» Page extract
───

The dominant public image of Navalny in the United States and in its allied countries is that of his being an anti-corruption campaigner in a very corrupt Russia, and his being Russia’s most-popular opponent against Russia’s President Vladimir Putin, and therefore blocked by Putin from running against Putin, and who has even been poisoned by Putin, but — amazingly — survived that poisoning by Putin, and is therefore now being imprisoned by Putin, so as to prevent Navalny from being able to run against Putin in a free and fair democratic election in Russia.
However, the dominant public image of the Russian Alexei Navalny inside Russia is that of his being a CIA-MI6 asset who is a racist-fascist traitor who would sell-out his country for anything so long as he could become its leader, just like Benedict Arnold was in early U.S. history, when the then U.S. Vice President Arnold worked with the intelligence services of Britain’s King George III in order to become Anglo America’s leader so as to restore the United States to British control. (That ploy, by Arnold, failed, of course.)
Typical of the view regarding Navalny that’s popular in the U.S. and in its allied countries is a news-report from Reuters on May 6th, titled “Defiant but cornered: Jailed Kremlin critic Navalny’s movement is on the ropes”. It opens:
He has been poisoned, jailed and his close aides are either being prosecuted or have fled abroad. His anti-Kremlin opposition movement is now also likely to soon be outlawed as extremist.
Yet Alexei Navalny and his supporters continue to work on ways to remain a thorn in President Vladimir Putin’s side, even as one of his most important financial backers says the movement in its current form is finished and will take time to rebound.
In the eyes of the Kremlin, the only half-meaningful political weapon the Navalny camp has left is its campaign for tactical, or what it calls “smart” voting against the ruling United Russia party in a parliamentary election in September, according to three people close to the Russian authorities.
Navalny’s supporters are set to be barred from that election via a court case, due to unfold later this month, and planned legislation unveiled on the parliamentary website on Tuesday that would ban “extremists” from running for office.

───

» Aim a
How would you put this sentence from the Navalny excerpt into Spanish: "His anti-Kremlin opposition movement is now also likely to soon be outlawed as extremist."

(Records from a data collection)
───

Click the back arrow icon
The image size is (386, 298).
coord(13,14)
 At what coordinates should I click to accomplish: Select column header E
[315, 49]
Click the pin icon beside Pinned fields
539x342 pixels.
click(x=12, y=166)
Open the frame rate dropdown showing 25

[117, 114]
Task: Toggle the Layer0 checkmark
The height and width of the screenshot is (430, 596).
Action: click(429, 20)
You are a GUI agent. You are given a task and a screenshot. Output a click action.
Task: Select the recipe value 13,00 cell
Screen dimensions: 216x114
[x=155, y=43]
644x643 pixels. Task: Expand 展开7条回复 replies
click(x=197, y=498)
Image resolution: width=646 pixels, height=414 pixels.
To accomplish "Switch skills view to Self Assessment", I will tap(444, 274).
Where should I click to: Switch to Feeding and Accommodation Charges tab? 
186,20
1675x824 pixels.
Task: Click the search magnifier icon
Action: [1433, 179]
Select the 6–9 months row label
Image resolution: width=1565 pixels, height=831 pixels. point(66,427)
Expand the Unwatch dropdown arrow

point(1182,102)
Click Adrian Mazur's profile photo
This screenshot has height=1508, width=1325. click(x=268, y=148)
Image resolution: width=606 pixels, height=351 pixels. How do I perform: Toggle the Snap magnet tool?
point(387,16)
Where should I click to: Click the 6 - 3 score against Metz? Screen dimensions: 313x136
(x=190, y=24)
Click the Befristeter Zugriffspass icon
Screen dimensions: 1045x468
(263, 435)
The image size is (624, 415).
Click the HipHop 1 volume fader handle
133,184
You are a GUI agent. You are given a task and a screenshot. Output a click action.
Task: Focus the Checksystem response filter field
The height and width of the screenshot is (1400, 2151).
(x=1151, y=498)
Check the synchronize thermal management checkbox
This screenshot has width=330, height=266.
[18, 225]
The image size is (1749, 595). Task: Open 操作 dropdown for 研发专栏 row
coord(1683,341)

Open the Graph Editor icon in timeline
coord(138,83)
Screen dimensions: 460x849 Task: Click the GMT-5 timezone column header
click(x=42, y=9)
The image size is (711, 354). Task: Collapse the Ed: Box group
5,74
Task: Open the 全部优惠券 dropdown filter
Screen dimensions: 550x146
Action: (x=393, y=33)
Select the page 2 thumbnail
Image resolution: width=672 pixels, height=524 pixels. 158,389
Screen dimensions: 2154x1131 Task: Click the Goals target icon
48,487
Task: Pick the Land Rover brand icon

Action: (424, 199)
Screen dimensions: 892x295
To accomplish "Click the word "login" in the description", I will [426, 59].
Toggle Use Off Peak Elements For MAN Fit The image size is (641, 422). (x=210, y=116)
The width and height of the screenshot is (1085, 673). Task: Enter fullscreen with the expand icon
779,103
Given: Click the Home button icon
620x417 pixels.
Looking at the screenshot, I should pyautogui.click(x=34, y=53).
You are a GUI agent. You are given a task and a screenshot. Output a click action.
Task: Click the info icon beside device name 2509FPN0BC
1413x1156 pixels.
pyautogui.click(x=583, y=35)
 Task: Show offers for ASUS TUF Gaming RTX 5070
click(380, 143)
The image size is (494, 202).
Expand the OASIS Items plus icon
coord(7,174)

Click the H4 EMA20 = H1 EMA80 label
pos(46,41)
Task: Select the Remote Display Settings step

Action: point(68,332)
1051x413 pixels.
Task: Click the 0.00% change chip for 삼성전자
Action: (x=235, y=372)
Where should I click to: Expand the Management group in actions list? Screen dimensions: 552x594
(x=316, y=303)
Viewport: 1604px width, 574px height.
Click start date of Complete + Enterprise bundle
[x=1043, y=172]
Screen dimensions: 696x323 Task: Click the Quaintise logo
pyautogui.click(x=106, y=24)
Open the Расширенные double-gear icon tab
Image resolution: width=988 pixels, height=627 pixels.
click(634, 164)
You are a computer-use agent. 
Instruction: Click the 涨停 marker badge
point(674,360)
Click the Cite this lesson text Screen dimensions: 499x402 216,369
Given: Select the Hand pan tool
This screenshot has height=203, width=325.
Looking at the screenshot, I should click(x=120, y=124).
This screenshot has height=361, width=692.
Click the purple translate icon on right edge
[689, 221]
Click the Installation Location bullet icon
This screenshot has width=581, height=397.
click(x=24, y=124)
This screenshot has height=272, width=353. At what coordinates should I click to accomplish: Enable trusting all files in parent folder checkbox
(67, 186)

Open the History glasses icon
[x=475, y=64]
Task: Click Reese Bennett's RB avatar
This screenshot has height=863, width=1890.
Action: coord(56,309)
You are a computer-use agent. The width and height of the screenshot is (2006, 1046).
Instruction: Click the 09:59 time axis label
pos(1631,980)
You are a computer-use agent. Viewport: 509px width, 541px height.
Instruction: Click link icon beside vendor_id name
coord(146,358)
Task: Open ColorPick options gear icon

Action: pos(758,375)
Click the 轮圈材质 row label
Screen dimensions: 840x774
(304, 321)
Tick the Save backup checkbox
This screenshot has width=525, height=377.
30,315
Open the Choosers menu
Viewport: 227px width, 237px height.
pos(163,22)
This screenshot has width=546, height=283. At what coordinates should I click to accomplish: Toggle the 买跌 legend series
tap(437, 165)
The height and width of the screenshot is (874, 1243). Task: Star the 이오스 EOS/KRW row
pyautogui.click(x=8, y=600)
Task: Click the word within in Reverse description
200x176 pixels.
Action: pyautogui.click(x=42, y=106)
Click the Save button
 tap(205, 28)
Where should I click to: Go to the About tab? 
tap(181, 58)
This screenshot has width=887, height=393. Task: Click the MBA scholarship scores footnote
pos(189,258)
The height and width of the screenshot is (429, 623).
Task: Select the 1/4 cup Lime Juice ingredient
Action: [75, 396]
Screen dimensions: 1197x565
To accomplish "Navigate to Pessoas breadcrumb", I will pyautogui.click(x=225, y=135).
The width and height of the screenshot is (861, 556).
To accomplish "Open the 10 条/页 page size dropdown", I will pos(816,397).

───

» Aim b
Which lines of the listing above contain the word "should"? Copy out each one.

» Correct answer a
Además, es probable que su movimiento opositor contra el Kremlin sea pronto declarado ilegal por extremista.

» Correct answer b
 At what coordinates should I click to accomplish: Select column header E
Where should I click to: Switch to Feeding and Accommodation Charges tab? 
Where should I click to: Click the 6 - 3 score against Metz? Screen dimensions: 313x136
Looking at the screenshot, I should pyautogui.click(x=34, y=53).
Where should I click to: Expand the Management group in actions list? Screen dimensions: 552x594
Looking at the screenshot, I should click(x=120, y=124).
This screenshot has height=272, width=353. At what coordinates should I click to accomplish: Enable trusting all files in parent folder checkbox
This screenshot has width=546, height=283. At what coordinates should I click to accomplish: Toggle the 买跌 legend series
Where should I click to: Go to the About tab? 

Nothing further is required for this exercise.